To prawda, że ciągle gdzieś gnając wykonywałem już wiele zawodów, poznałem dość dobrze 90 państw, zawiodłem też już dwie i pół żony, więc czuję się jakbym przeżył 10 razy więcej niż inny człowiek w podobnym wieku. Ale życie nadal kocham i uważam, że dostaję od niego o wiele więcej, niż zasługuję.

Zaraz po studiach napisał Pan książkę o profesorze Zbigniewie Relidze zatytułowaną "Gra o życie", dlaczego się pan tego podjął?

Polecono mnie do tej roli. Wtedy odbył się pierwszy w Polsce udany przeszczep serca, rzecz chyba warta opowieści. Książkę pisałem w bardzo krótkim czasie, w ciągu kilku miesięcy, z czego większość spędziłem na sali operacyjnej. Muszę przyznać, że sam profesor i to co robił wywarło na mnie tak ogromne wrażenie, że myślałem nawet o rzuceniu dziennikarstwa i pójściu na medycynę.
Jakim człowiekiem był Religa?

Był bardzo wymagający dla podwładnych, natomiast mnie, obserwatora traktował dobrotliwie. Miał charyzmę, był wizjonerem przyszłości medycyny, no i... bardzo kochał swoich pacjentów. Ryzykował wszystkim, całą swoją karierą, żeby tylko uratować życie chorego. Umiał też przyznawać się do błędów.
O kim dzisiaj chciałby Pan napisać kolejny dokument?

Nie jestem pewien czy w ogóle bym chciał, bo mało kto dziś czyta. Może o Ryszardzie Kapuścińskim? Mimo tego, że już ukazało się kilka pozycji o nim, uważam, że nie wyczerpały tematu. W życiu - trochę z przypadku - mogłem poznać wiele miejsc, które opisał, a w jednym (w Kirgistanie) też zobaczyłem "piękno którego nie da się opisać", w Boliwii, Ugandzie, Rosji dreptałem tymi samymi ścieżkami.

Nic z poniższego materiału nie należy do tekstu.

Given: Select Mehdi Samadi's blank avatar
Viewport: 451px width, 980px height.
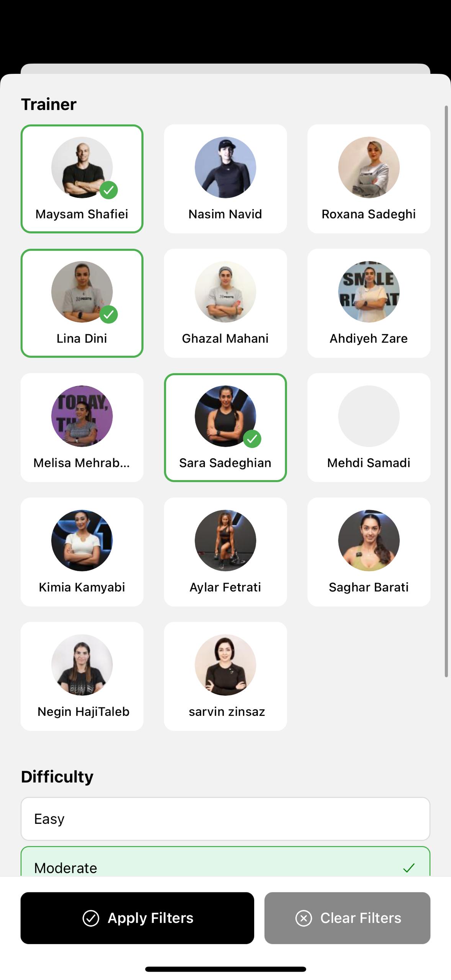Looking at the screenshot, I should pos(369,416).
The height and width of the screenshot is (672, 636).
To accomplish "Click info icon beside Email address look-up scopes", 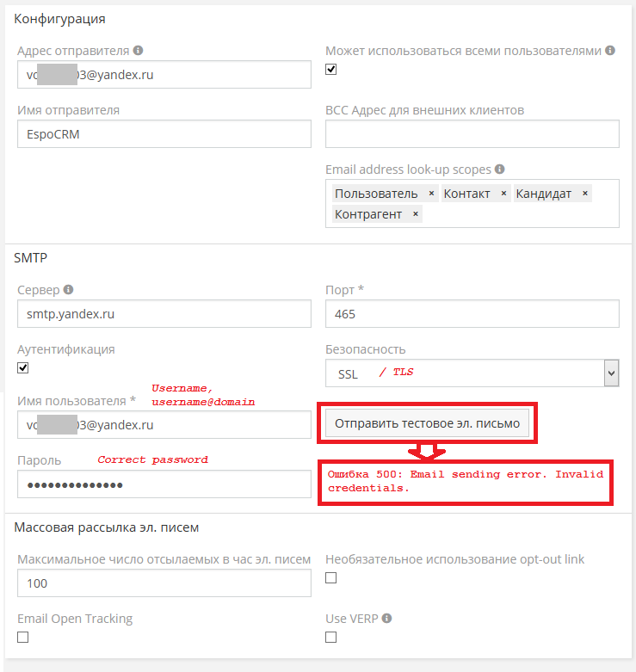I will [x=500, y=170].
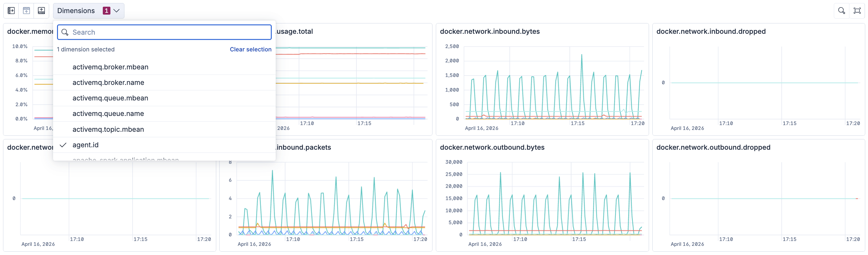
Task: Choose activemq.queue.mbean from the list
Action: point(110,98)
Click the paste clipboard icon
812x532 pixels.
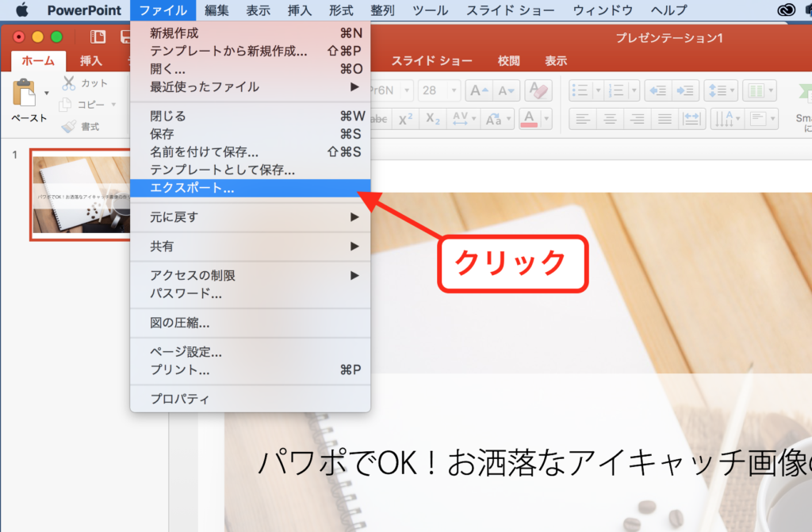point(24,93)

Kapuściński to wyjątkowy reportażysta - kreacja, wyobraźnia, wrażliwość, pociąg do uogólnień - dopiero dzisiaj widać jak filozoficznie opisywał świat dramatycznych zmian społecznych. A że czasem rzeczywistość przetwarzał... literat drzemie w każdym reporterze. Tematem na książkę dokumentalną byłby też Pani krajan, Krzysztof Kąkolewski. Hubala-Dobrzańskiego też nikt po Wańkowiczu nie chce tykać, a byłoby o czym pisać. I przy okazji mogiłę ostatniego rycerza Rzeczypospolitej (pochodził od Zawiszy Czarnego!) wreszcie odnaleźć.

Synowi z pierwszego małżeństwa dał Pan na imię Lech na cześć Lecha Wałęsy, co dziś sądzi Pan na temat Solidarności?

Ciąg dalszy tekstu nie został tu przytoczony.